俺の抗議も聞きもせず、その場にずるずると座りこむ。
そして我慢していたように大きく大きく、肺から息を吐き出した。

「はあ」

目尻には、安心からか、涙がうっすら滲んでいる。
その様子だけ見れば、俺のことを心底心配していたように見える。
健気に、俺の身を案ずるかわいい後輩に、見えなくもない。

「心配させないでください」

けれど、こいつの心配は、そんなかわいいものじゃない。
床に座りこむ後輩を見下ろして、俺は皮肉げに笑って見せる。

「お前の心配は俺の腕だけか?」
「頭も心配でしたよ」

本当に、こいつは心底イカれてる。
心配しているのは、腕と頭だけか。
まあ、こいつの関心は正しくそれだけなのだろう。

「お前、俺が手使えなくなったらどうすんの?」

少し気になって、戯れに聞いてみる。
変態は、パチパチと何度か瞬きする。
そしてすぐに答えは返ってきた。

「左手があるから大丈夫ですね」
「左手も使えなくなったら?」
「足があります」
「足が使えなくなったら?」
「口で作ればいいじゃないですか。何年かかっても。よければ俺が付き合います」

ためらいなく、表情一つかえずに言いきった。
筋金入りだ。

「ああ、そう考えると、首から下はどうにかなってもどうにかなりますね。

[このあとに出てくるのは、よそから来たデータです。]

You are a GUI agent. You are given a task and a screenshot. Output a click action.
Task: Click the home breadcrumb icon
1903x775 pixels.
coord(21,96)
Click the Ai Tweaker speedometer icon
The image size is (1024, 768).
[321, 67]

生命維持出来るぐらいに内臓が無事なら」

そして考え込むように、不穏なことを口にする。
後ろで典秀がドンビキしている。

「先輩、頭だけは大事にしてくださいね」

そしてうっすらと優しく笑って言った言葉は、完全に他意のない純粋な気持ちなのだろう。
こいつにとって、俺の価値はどこまでも俺が作り出す作品だけだ。
俺の顔も体も性格も、その一切に興味はない。

「は、ははっ!」

どこまでもまっすぐで壊れた言葉が小気味良くて、思わず笑ってしまう。
本当におかしい。
だからこいつは飽きない。
無表情が崩れる、数少ない時間。
それは、セックスの時間と、俺の作品のことに触れている時間。

「まあ、確かに頭と、お前につっこむモノさえあれば、ことは足りるな」
「はい、その他の生活は俺がなんとかします」

先輩を養えるぐらい稼げるかは分かりませんが、と言い加える。
外に出なくなって作品だけを作り続けるようになれば、それこそこいつは満足だろうな。

「なあ、典秀」

後ろで見ていた典秀に、問う。
その困惑した表情が、楽しくって仕方ない。

心配をかける?
こいつがかわいそう?

なあ、教えてくれよ。

「一体誰が人でなしだ?」

典秀は、また深い深いため息をついた。